**REQUIRED WORK**.
Starting at the line that contains "Screen dimensions: 792x400", transcribe every remaining line of the entries exactly, including the last one.

[[ GIVEN DATA, beginning ]]

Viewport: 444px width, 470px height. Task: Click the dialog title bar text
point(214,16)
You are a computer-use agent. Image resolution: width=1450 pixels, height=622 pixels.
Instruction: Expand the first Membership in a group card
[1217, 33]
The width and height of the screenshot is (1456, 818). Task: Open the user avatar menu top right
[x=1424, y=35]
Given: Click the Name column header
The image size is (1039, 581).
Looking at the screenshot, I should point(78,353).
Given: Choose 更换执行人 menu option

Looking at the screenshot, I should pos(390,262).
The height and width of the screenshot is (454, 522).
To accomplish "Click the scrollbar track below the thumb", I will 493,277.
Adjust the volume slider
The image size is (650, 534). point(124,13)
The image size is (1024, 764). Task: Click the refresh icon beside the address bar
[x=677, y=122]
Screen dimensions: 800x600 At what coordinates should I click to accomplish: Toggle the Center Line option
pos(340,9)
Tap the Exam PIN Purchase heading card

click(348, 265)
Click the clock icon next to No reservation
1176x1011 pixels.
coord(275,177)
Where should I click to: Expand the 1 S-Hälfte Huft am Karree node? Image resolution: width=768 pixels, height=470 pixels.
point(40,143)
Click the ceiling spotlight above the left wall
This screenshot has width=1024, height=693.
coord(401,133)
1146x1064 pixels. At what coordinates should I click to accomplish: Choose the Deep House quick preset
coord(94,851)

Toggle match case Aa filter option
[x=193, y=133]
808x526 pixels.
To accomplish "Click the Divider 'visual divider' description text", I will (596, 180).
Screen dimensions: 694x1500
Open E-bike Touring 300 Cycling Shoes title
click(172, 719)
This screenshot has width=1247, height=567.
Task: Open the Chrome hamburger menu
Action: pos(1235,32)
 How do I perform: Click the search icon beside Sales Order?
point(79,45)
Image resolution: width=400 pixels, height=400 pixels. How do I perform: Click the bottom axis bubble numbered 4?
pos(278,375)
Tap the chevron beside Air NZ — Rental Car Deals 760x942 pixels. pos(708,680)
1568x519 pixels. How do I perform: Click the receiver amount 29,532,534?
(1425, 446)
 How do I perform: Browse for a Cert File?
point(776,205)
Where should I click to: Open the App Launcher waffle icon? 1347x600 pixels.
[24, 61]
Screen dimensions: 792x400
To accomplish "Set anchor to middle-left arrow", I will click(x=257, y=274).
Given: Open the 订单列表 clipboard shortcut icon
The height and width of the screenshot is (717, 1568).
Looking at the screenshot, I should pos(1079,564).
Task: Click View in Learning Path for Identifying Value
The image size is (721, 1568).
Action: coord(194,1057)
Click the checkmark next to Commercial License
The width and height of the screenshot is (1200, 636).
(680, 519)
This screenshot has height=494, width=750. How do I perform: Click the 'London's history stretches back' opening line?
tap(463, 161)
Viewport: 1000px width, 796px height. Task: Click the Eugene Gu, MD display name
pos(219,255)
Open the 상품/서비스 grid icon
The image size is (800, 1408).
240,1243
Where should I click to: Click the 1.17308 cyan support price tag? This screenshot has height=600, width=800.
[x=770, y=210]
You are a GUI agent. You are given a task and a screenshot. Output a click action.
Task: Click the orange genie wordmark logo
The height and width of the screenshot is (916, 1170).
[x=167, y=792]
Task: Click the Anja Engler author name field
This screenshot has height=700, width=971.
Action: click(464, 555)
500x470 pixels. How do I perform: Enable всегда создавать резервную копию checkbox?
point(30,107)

[[ GIVEN DATA, end ]]

**EXPECTED ANSWER**.
Screen dimensions: 792x400
To accomplish "Set anchor to middle-left arrow", I will click(x=257, y=274).
Given: Open the 订单列表 clipboard shortcut icon
The height and width of the screenshot is (717, 1568).
Looking at the screenshot, I should pos(1079,564).
Task: Click View in Learning Path for Identifying Value
The image size is (721, 1568).
Action: coord(194,1057)
Click the checkmark next to Commercial License
The width and height of the screenshot is (1200, 636).
(680, 519)
This screenshot has height=494, width=750. How do I perform: Click the 'London's history stretches back' opening line?
tap(463, 161)
Viewport: 1000px width, 796px height. Task: Click the Eugene Gu, MD display name
pos(219,255)
Open the 상품/서비스 grid icon
The image size is (800, 1408).
240,1243
Where should I click to: Click the 1.17308 cyan support price tag? This screenshot has height=600, width=800.
[x=770, y=210]
You are a GUI agent. You are given a task and a screenshot. Output a click action.
Task: Click the orange genie wordmark logo
The height and width of the screenshot is (916, 1170).
[x=167, y=792]
Task: Click the Anja Engler author name field
This screenshot has height=700, width=971.
Action: click(464, 555)
500x470 pixels. How do I perform: Enable всегда создавать резервную копию checkbox?
point(30,107)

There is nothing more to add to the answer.